By: Nigel Bankes
Decision commented on: 2022 ABAER 004, Pure Environmental Waste Management Ltd., Applications 1614037, 1784753, 1809825, 1928016, 1928017, 1928430, 30602032, 30608918, and 30608934 Hangingstone Project, October 20, 2022
PDF Version: Sharing Geological Pore Space Disposal Capacity
This decision is a follow-up decision to two decisions from 2020 dealing with Pure Environmental Waste Management’s Hangingstone waste disposal project: 2020 ABAER 004 and 2020 ABAER 005. I commented on those two decisions here: “More Competition For Underground Disposal Space” and I refer readers to that earlier comment for a more detailed account of the facts.
Pure’s project involved disposal of waste into salt caverns.
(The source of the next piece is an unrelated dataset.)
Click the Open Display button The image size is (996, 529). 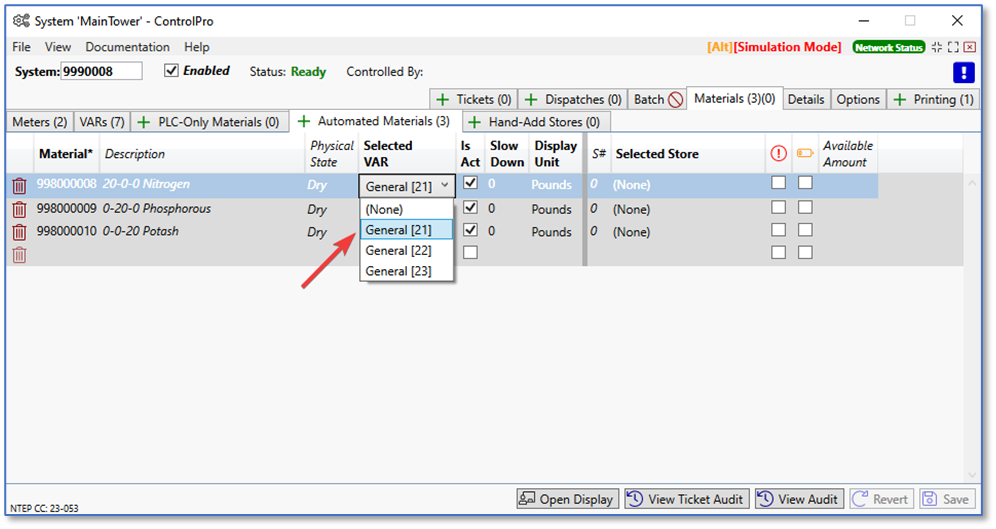coord(567,499)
In order to create the salt caverns through solution mining, Pure needed to be able to dispose of the resulting brine into geological pore space in the project area. The chosen formation was the Keg River formation but the snag for Pure was that Suncor was also targeting the same formation to dispose of wastes that it anticipated from its adjacent Meadow Creek in situ oilsands projects. Suncor filed statements of concern and a regulatory appeal (hence the two decisions). Suncor objected to the project and the proposed injection wells on the basis that Pure’s activities would interfere with its project and occupy disposal pore space that Suncor was targeting for its own operations.
The configuration of Pure’s facility and its original proposed injection wells in relation to Suncor facilities can be observed in the diagram below (reproduced as Figure 1 in each of the earlier decisions). Pure’s facility is in the NW corner of the figure.
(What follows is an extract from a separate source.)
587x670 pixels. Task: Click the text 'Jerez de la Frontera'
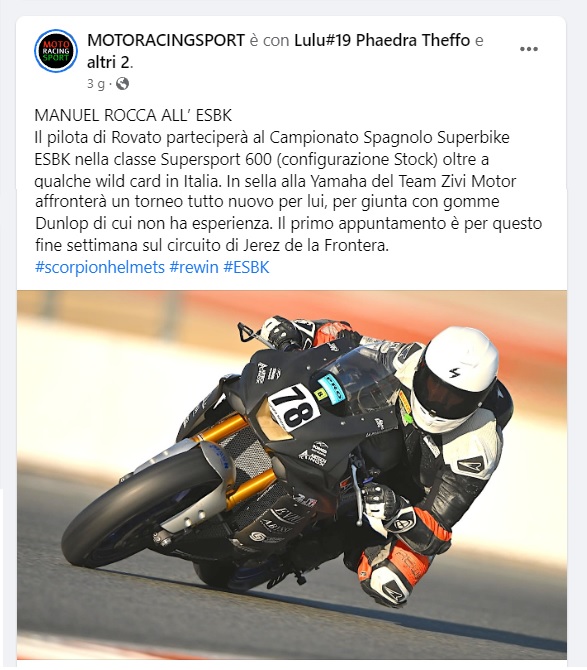click(x=316, y=246)
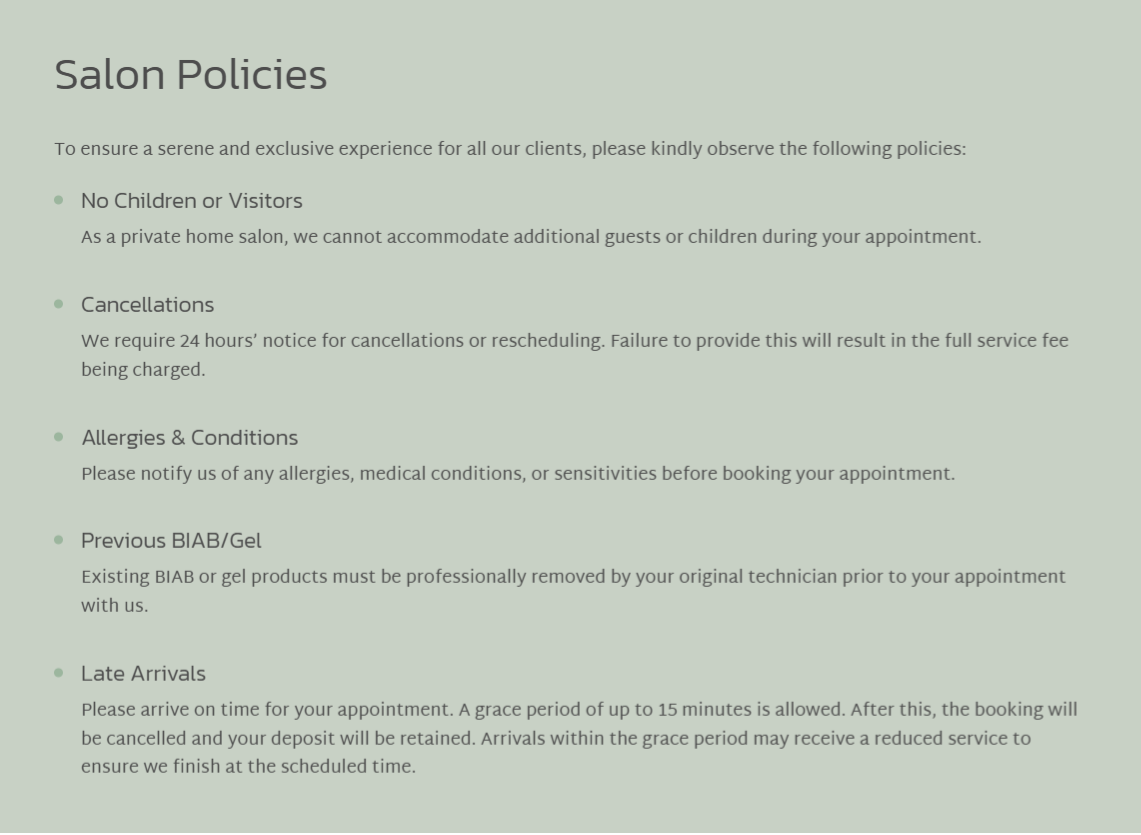Select the Allergies & Conditions heading
Image resolution: width=1141 pixels, height=835 pixels.
[x=189, y=438]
Figure 1. The Original Application
In its earlier decisions the AER approved the basic concept for Pure’s project, as well as one of Pure’s proposed injection wells located close to Pure’s facility but rejected its application for the approval of two other injection wells with locations much closer to existing Suncor injection wells.
Subsequently, Pure filed amended applications including applications for two new disposal wells (the 07-16 and the 09-19 wells) located much closer to Pure’s main facility. Suncor once again filed statements of concern, and initially opposed Pure’s application and filed written submissions in response in April 2021. However, the parties then requested an adjournment of the scheduled hearing to permit further discussions between them (at para 23). Seven months later, Pure and Suncor filed a joint submission outlining a proposed disposition of the application “based on a commercial agreement” the parties had reached (at para 24). The joint submission is a matter of public record and can be found here. Following a further joint response to the AER’s request for clarification, the AER circulated two draft approval documents to the parties for their review and comment. After a further round of exchanges in which Pure provided comments on behalf of both parties, the AER Hearing Panel concluded that there was no need for a hearing and issued the decision that is the subject of this comment.
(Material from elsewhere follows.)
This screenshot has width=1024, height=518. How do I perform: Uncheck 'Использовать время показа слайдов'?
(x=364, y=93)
The decision approves the drilling of a single additional disposal well (09-19), as depicted in Figure 2 below. This figure is taken from the joint submission and reproduced as Appendix 2 in the AER’s decision. In addition, the decision rejects the applications associated with the 07-16 well, all as requested in the joint submission. Also appended to the decision are two draft approvals: one for the disposal facility itself (Appendix 4, part 1) and the other a scheme approval for the disposal operation including the 09-19 well (Appendix 4, part 2). The approvals pick up on the terms of the joint submission as discussed below.
The Joint Submission
The joint submission, along with an associated commercial agreement, represents a negotiated and expedient settlement of the dispute (or at least a difference of opinion) between the parties as to how to “apportion” the disposal capacity of the Keg River formation in the area of interest. The apportionment is not a volumetric apportionment, although the joint submission does restrict the average daily injection rate of the 09-19. Instead, the joint submission seeks to effect an apportionment based upon the creation of three areas of interest: the Suncor Disposal Operating Area (blue), the Pure Disposal Operating Area (dark green), and the Keg River Disposal Exclusion Area (purple), as depicted in Figure 2. The joint submission gives effect to this “apportionment” by rejecting Pure’s application for the 07-16 well and by a recital to the effect that each party has covenanted with the other in their commercial agreement that neither will make, or cause or encourage any other party to make, any disposal related applications with respect to the operating area of the other or the exclusion area (Decision at paras 70 & 71).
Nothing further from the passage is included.